The Paul Robeson House, a museum and cultural space in West Philadelphia, has received a $135,000 grant from the National Trust for Historic Preservation.

The funds were part of $1.6 million in grants given to 27 cultural sites and organizations around the country that the National Trust awarded through its African American Cultural Heritage Action Fund.

The awards were announced Thursday.

Brent Leggs, executive director of the Action Fund, said in a release: “The recipients of this funding exemplify centuries of African American resilience, activism, and achievement, some known and some yet untold, that tell the complex story of American history in the United States.

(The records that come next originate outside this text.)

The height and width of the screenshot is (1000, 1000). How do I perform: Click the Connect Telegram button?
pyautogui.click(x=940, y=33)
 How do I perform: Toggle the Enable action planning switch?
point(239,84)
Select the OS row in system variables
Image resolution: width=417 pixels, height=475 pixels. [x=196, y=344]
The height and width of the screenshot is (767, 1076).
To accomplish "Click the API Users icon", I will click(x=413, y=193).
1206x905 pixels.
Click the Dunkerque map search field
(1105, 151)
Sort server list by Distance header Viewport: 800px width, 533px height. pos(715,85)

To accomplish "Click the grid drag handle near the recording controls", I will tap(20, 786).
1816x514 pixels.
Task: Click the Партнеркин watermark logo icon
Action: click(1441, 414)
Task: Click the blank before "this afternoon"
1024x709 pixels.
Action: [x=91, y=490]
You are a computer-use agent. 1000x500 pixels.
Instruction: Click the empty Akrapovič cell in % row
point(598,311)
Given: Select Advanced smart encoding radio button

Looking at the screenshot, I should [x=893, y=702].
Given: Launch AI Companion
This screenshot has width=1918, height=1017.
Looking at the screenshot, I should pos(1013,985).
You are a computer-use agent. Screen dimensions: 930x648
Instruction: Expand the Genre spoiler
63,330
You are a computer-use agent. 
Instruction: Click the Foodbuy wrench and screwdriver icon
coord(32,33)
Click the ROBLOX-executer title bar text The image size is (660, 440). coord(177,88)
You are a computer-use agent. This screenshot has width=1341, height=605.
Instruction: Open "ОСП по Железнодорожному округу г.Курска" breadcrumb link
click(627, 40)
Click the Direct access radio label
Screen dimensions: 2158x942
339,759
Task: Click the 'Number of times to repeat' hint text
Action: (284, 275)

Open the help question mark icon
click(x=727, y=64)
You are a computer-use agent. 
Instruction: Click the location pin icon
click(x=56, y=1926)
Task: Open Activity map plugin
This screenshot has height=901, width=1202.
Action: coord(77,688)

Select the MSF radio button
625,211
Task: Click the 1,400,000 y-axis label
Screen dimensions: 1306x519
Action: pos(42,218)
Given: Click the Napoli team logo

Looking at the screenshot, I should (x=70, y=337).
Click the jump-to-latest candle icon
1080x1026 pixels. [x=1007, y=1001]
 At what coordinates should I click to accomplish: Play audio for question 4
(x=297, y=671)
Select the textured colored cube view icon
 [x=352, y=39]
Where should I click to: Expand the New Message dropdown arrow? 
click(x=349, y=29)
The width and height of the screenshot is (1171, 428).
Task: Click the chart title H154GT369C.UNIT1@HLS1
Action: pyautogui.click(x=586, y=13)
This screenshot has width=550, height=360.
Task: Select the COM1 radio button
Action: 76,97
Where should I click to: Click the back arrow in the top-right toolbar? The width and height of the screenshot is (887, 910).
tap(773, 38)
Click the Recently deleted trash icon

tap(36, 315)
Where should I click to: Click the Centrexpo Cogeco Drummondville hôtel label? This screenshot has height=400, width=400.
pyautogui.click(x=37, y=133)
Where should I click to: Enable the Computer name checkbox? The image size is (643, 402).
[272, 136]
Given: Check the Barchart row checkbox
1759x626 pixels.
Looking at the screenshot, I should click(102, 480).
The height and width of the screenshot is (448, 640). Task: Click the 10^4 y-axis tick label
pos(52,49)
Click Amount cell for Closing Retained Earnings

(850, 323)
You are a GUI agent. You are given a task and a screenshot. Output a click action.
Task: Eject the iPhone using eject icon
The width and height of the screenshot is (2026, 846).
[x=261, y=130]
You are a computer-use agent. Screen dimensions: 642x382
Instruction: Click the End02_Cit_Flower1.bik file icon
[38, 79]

“With urgency and intention, the nation must value the link between architecture and racial justice, and should fund these and other cultural assets to ensure their protection and preservation.”

Actor and activist Paul Robeson lived in the 1911 Victorian rowhouse that belonged to his widowed sister, Marian Forsythe, for the last 10 years of his life, from 1966 to 1976.

It is now both a museum and the headquarters for the West Philadelphia Cultural Alliance.

Vernoca L. Michael, the Robeson House executive director, now a volunteer position, said the grant will be used to pay the salary of a new executive director to take over and “propel us to the next level.”

“We want to show the world who Paul Robeson was, and what he has meant to the Black Lives Matter and the civil rights issues of today. Many of them are the same issues he fought for in the 1930s, 40s, 60s, and 70s.”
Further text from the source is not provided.